Excel VBA

Visual Basic for Applications in the context of Excel​

What is VBA?

VBA is an abbreviation for Visual Basic for Application. VBA is a programming language that was developed by Microsoft Corp., and it is integrated into the major Microsoft Office applications, such as Word, Excel, and Access.

The VBA programming language allows users to access functions beyond what is available in the MS Office applications. Users can also use VBA to customize applications to meet the specific needs of their business, such as creating user-defined functions, automating computer processes, and accessing Windows APIs.

Key Highlights

  • Learning VBA programming can help Microsoft Office users access functions beyond what is directly available in the various Office applications.
  • VBA can be used to analyze large amounts of data, create and maintain complicated financial models.
  • Recording a macro is relatively simple and requires no inherent knowledge of the VBA code and will work for simple processes. However, this method is not very customizable.

How is VBA used?

VBA is used to perform different functions, and different types of users use the programming language for various functions. The following are the different parties that use VBA:

1. General users

Most users regularly use MS Office applications such as Excel in their routine. VBA language is included in the MS Office package at no cost to the user. VBA is used to automate tasks and perform several other functions beyond creating and organizing spreadsheets.

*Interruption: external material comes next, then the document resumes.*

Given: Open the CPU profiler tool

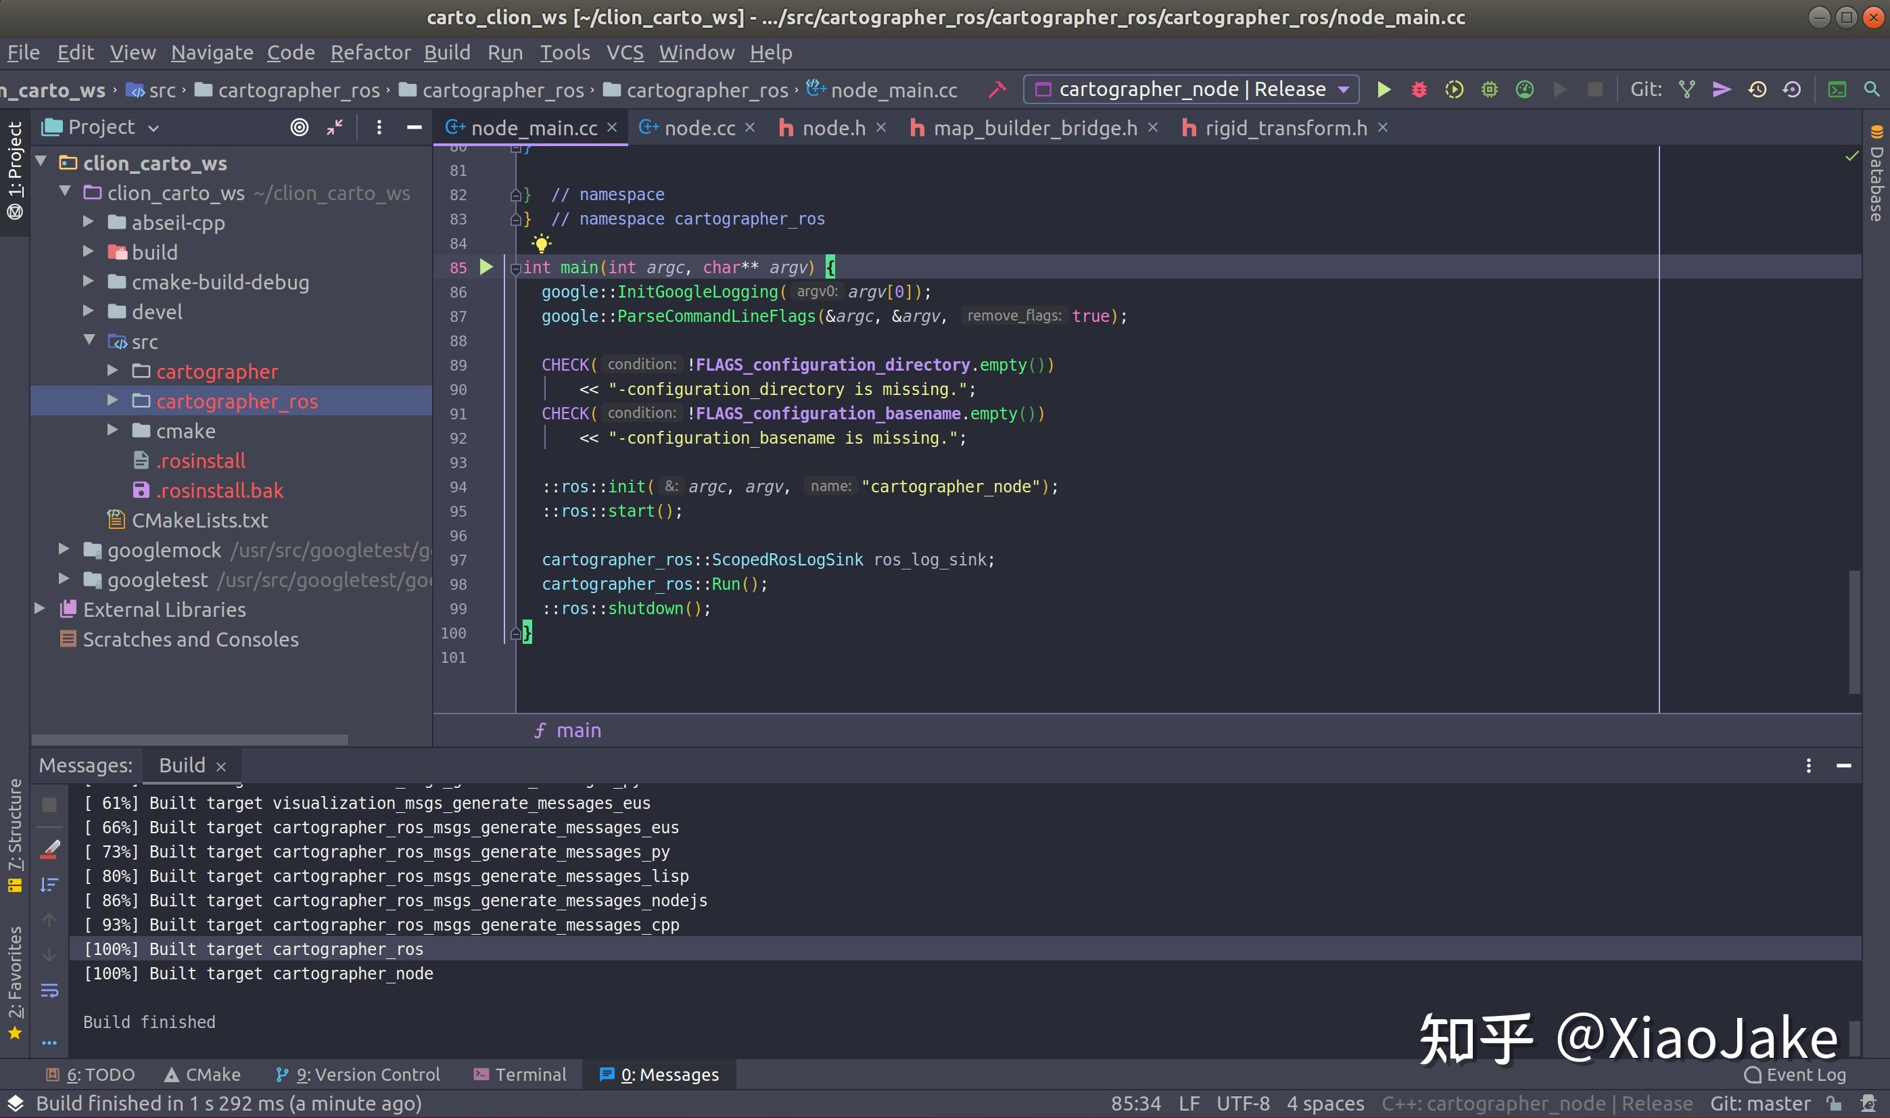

For example, users need to automate some aspects of Excel, such as repetitive tasks, frequent tasks, generating reports, etc. The user can create a VBA program (macro) within Excel that generates, formats, and prints monthly sales reports with graphical representation such as bar charts. They can execute the program with a single click, and Excel will automatically generate the reports with ease as per the needs of the company.

2. Computer professionals

Computer professionals can use VBAs to perform more complex tasks that would otherwise take longer time and more resources to complete. For example, they can use VBAs to create custom add-ins for Excel that provide additional functionality to the application by introducing new functions that are not available in Excel.

VBA also helps computer professionals perform complex functions, such as replicating large lines of code, designing languages within MS Office applications, and merging the functions of two or more different programs.

3. Corporate users

VBA is not only useful to individuals, but also to corporate users. Companies can use the VBA programming language to automate key business procedures and internal processes. Functions such as accounting procedures, tracking minutes, processing of sales orders in real-time, calculating complex data, etc., can be implemented using VBA.

VBA can automate the above-mentioned tasks to increase the efficiency of internal business processes. It also allows corporations to consolidate their data in the cloud to make it accessible from any location around the world.

Common uses of VBA among finance professionals

The following are some of the ways in which finance professionals use VBA in their work:

1. Analyze huge amounts of data

Finance professionals, such as portfolio managers, financial analysts, traders, and investment bankers, often need to deal with large volumes of data. They are required to review all the data and use the information to make critical buy or sell decisions. The professionals can use VBA to create macros that facilitate speedy analysis of the data.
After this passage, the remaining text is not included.